Von HTML zu OOP
Aus privaten Homepages wurden Blogs und Audio-/Video-Podcasts, gleichzeitig haben sich auch die eingesetzten Technologien weiterentwickelt. Dabei stammen die Technologien, die heute mit dem Web 2.0 in Verbindung gebracht werden, zum Teil aus der Ära der New Economy. Die Idee der RSS-Feeds zum Beispiel stammt aus den Zeiten, als der Netscape-Browser populär war. An Ajax ist vor allem der Name neu, denn JavaScript und XML gab es schon vorher. Lediglich die Entscheidung in der Browserschlacht hat dafür gesorgt, dass es genug Sicherheit für die Entwickler gab, die zur Verfügung stehenden Möglichkeiten auszureizen.

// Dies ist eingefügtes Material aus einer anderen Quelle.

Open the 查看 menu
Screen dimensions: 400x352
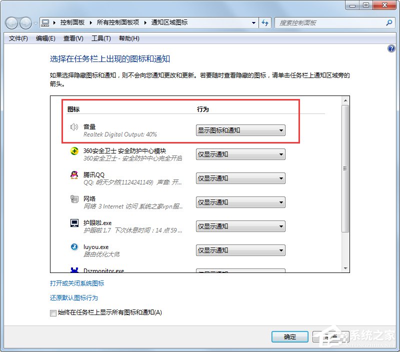point(73,38)
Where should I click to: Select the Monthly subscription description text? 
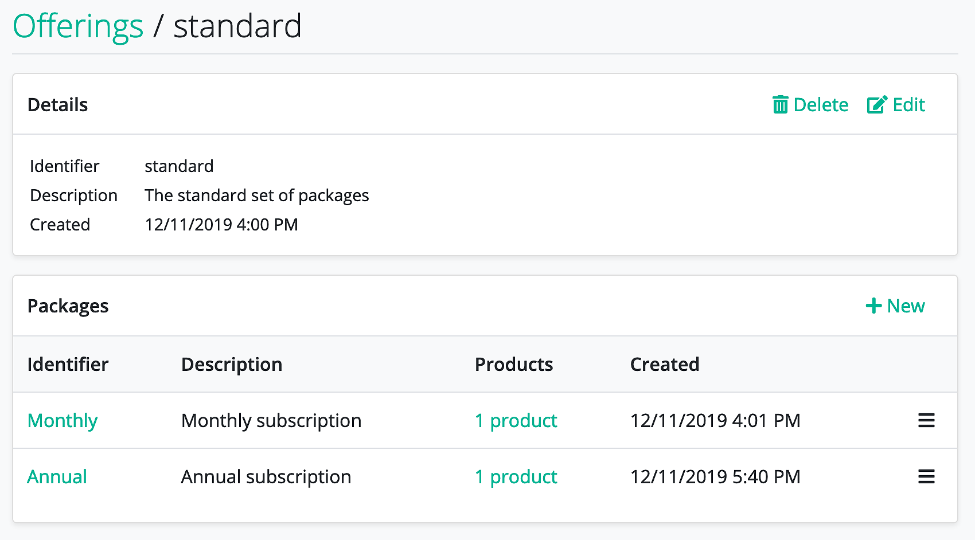click(271, 421)
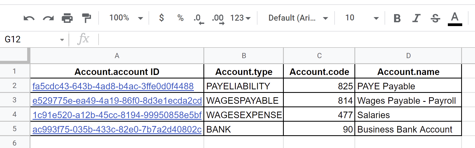
Task: Toggle Strikethrough formatting
Action: (x=435, y=18)
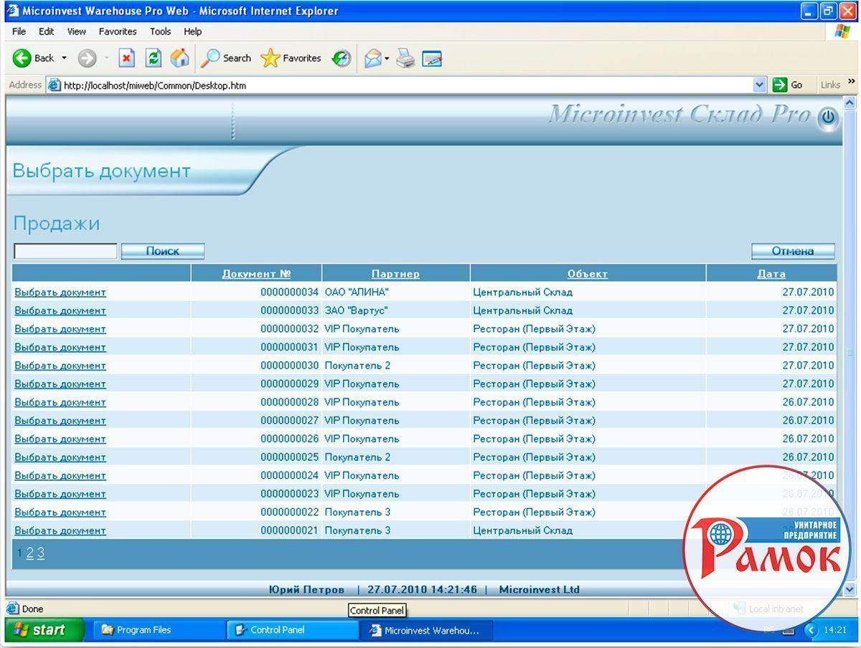
Task: Go to the browser Home page icon
Action: coord(179,58)
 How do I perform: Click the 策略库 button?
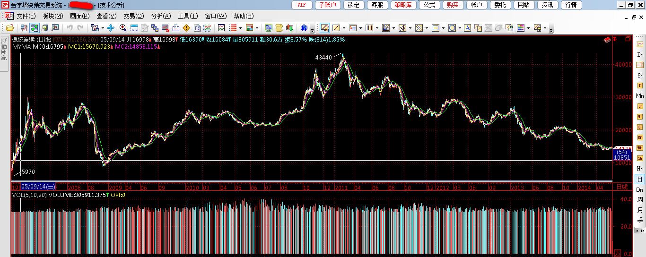coord(403,5)
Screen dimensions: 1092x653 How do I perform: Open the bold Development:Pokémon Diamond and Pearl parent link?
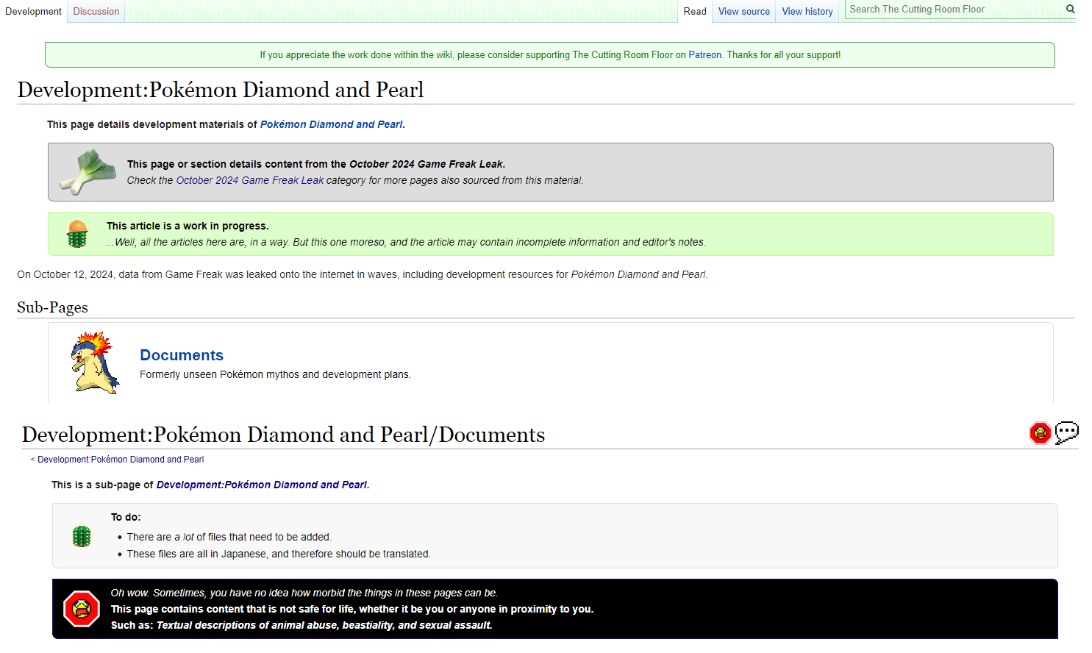tap(262, 485)
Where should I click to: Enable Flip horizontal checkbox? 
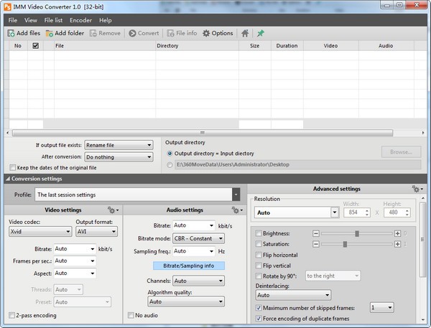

Gleichzeitig ist aus den vielen HTML-Fricklern mit selbst angeeignetem Wissen – auf die die Informatiker in der Regel eher geringschätzig herabschauten – ein professioneller Berufsstand geworden, der mehr kann als das bloße Verschieben von Bits und Bytes. Dementsprechend haben sich auch die Entwicklungswerkzeuge der Webentwickler professionalisiert, Ruby on Rails sei hier als Beispiel genannt [10]. Webapplikationen können heute schneller entwickelt werden, Gestaltungsregeln haben für mehr Kohärenz in der Benutzerführung von einem Anbieter zum anderen gesorgt und Best Practices in der Entwicklung von Webapplikationen haben dazu geführt, dass das Rad nicht jedes Mal neu erfunden werden muss. Anstatt komplizierte Schnittstellen zwischen Applikationen definieren zu müssen, haben sich Standards durchgesetzt. Offene APIs laden zum „Mixen“ der Daten verschiedener Dienste in ein Mashup ein. Google Maps war der Anfang, aufbauend auf diese API können neue Dienste erstellt werden, die wiederum für Nischen interessant sind und auch innerhalb dieser Nischen monetarisiert werden können.